**Passage given**
________________
As a result, "commentators in the 14th century seem to ignore things
that are now clear to us. They tended to focus on the moral and allegorical
explanation of the text, but in a rather superficial, mechanical way. Unfortunately,
that provided the guidelines for Dante interpretation for many centuries
to come," and mainline Italian Dante scholarship wound up in a straitjacket
of textual/linguistic analysis. "Only when Dante moved out of that
particular culture was a new interpretation possible."
The most innovative work on Dante in this century was done in Berlin, Istanbul,
and New Haven by Erich Auerbach, a German philologist of Jewish origin.
In his wake, literary analysts like Charles Singleton began to explore new
dimensions of Dante's achievement in ways that shape scholarship to this
day. Nearly everyone now recognizes a distinction between Dante the character
and Dante the narrator, Pertile said. But as recently as 40 to 50 years
ago, the concept was all but unheard of.
"The notion of Dante the pilgrim, for instance, did not exist when
I studied Dante in Italy," the 56-year-old scholar recalled. "The
strange thing is that the tradition of Dante studies in Italy is very secular.
The notion of Dante the pilgrim associates Dante's journey with a religious
journey, and this is why it was never accepted in Italy until very recently."
A century and a half ago, Ralph Waldo Emerson perceived a connection between
Dante's pilgrimage and the American settlers' westward "pilgrimage,"
thereby, perhaps, helping to inspire this country's affinity for Dante,
Pertile suggests. Singleton later elaborated his own notions of pilgrimage
and made them common intellectual property. For all these reasons and more,
the most innovative Dante scholarship in the world is happening right now
in the U.S. -- and being exported to Italy, where it is changing centuries-old
attitudes about Italy's most revered poet.
"I'm sure that we are coming much closer now to the 'real' Dante than
we ever were in the past, just because of the substantial correction in
the orientation of Dante studies that has been brought about by the American
contribution," Pertile said.
After scores of readings, the Comedy itself remains a wonder at every
level, Pertile said. "I find most impressive the fact that Dante managed
to constrain a vision of the totality of the world within one work of art.
Each part is artistically valid in its own right -- each line, each tercet,
each canto -- so that I enjoy the whole as much as I enjoy the detail. This
is why, very often, as I'm reading the text of a canto probably for the
hundredth time, I still am surprised at certain lines and feel an almost
physical urge to read them aloud to myself. And the more I read, the more
I come to appreciate it."
At the same time, the work crystallizes everything that fascinates him about
the Middle Ages. "From the point of view of the history of ideas, I
find the Middle Ages a very challenging and interesting period to study.
The major problem is really the relationship of good and evil in human affairs.
What are we doing here? Where are we coming from? Where are we going? These
are the kinds of fundamental questions that we keep asking ourselves in
various ways, very often without realizing that this is what we are asking.
________________
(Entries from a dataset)
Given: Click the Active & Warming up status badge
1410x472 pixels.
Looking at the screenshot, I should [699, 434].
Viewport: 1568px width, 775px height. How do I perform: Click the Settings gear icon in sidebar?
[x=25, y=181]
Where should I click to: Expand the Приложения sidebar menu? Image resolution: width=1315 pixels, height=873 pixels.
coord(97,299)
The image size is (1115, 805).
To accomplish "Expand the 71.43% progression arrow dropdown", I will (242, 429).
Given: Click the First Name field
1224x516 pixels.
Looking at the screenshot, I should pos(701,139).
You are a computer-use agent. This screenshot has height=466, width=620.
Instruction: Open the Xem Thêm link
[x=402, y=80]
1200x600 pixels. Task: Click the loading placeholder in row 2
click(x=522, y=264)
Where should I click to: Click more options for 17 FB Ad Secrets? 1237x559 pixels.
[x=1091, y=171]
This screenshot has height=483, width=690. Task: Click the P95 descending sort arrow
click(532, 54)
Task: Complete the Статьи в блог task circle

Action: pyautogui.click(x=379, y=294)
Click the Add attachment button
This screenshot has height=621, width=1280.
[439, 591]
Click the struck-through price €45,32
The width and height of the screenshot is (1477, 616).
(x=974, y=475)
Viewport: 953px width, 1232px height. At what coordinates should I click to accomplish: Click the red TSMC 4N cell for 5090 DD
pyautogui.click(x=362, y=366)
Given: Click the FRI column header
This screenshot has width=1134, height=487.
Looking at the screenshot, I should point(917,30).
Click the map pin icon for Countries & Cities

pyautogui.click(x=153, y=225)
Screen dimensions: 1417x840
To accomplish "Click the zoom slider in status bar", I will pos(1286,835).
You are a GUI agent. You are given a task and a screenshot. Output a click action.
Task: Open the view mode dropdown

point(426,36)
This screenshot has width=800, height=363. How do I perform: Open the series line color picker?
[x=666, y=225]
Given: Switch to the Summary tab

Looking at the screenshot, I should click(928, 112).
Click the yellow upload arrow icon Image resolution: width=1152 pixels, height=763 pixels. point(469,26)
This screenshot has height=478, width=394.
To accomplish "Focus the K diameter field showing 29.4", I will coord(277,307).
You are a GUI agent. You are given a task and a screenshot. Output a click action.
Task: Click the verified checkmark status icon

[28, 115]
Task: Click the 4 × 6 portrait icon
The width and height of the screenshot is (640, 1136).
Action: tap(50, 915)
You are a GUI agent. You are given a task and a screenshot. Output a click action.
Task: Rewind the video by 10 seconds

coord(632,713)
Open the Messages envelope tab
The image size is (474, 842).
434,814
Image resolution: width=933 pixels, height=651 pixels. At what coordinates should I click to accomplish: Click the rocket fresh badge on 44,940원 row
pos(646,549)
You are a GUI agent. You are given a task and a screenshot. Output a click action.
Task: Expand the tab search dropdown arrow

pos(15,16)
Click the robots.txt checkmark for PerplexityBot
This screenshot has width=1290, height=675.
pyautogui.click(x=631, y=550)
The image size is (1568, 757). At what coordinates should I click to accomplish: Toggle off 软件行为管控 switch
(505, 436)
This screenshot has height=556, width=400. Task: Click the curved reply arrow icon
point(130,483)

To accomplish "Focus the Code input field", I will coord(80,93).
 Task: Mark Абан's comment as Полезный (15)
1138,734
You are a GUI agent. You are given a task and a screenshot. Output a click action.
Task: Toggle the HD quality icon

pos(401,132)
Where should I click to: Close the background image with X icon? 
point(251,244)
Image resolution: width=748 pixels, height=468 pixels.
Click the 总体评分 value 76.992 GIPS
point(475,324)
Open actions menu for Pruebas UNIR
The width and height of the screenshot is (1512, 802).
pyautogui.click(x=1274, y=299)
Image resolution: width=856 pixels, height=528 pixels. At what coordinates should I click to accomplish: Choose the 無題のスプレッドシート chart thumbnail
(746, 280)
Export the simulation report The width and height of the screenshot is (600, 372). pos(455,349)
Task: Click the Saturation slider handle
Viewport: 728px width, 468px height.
________________
**Exercise instructions**
1. Transcribe the passage on Dante scholarship from "The most innovative work" to "of Jewish origin.".
2. Pick up the passage on Dante scholarship after its final sentence and keep writing.

**Expected responses**
1.
The most innovative work on Dante in this century was done in Berlin, Istanbul,
and New Haven by Erich Auerbach, a German philologist of Jewish origin.

2.
In Dante in particular, these questions become central to the whole enterprise
of writing the Divine Comedy and to the whole journey of the protagonist."
Pertile's first major Dante book (1993) was the first critical edition of
a little-known manuscript commentary on the Comedy by the Venetian
scholar Trifon Gabriele (1470-1549), whose text he discovered, sometimes
unknown or unattributed, at libraries in Naples, Milan, and Vatican City.
"That work made me appreciate Dante more and more, because Dante is
so infinitely superior to his commentator! I had to use all my resources
as a linguist, as a historian, as a Venetian as well, because the commentary
is not written in 'straight Italian.' "
Pertile soon hopes to complete a book comparing the cantos on Dante's visit
to Earthly Paradise (in the Purgatorio, part two of the trilogy)
with the biblical Song of Solomon (The Song of Songs). "I'm trying
to show how Dante is affected by the sacred literature of his own times.
The Song of Solomon was one of the biblical books most avidly read and commented
upon during the Middle Ages." Combine that fact with the Song's allegorical
nature, and you have a scholar's paradise of comparative possibilities.
In another volume, Pertile plans to explore what he calls "Dante's
semantics of desire" in the Comedy's concluding Paradiso
section. Pertile contends that "Paradise as text cannot exist without
the presence of desire. It is a search, a quest. This is the third and final
stage of Dante's journey, but Heaven -- blessedness -- begins only when
the 100th Canto comes to a close. Only then does true Paradise begin --
outside the text. Paradise cannot be written down, and Dante
seems to be aware of this."
Despite his recent immersion in Dante, Pertile considers himself "a
classicist by formation." Soon after his early classical training,
he was drawn to French literature, especially of the French Renaissance.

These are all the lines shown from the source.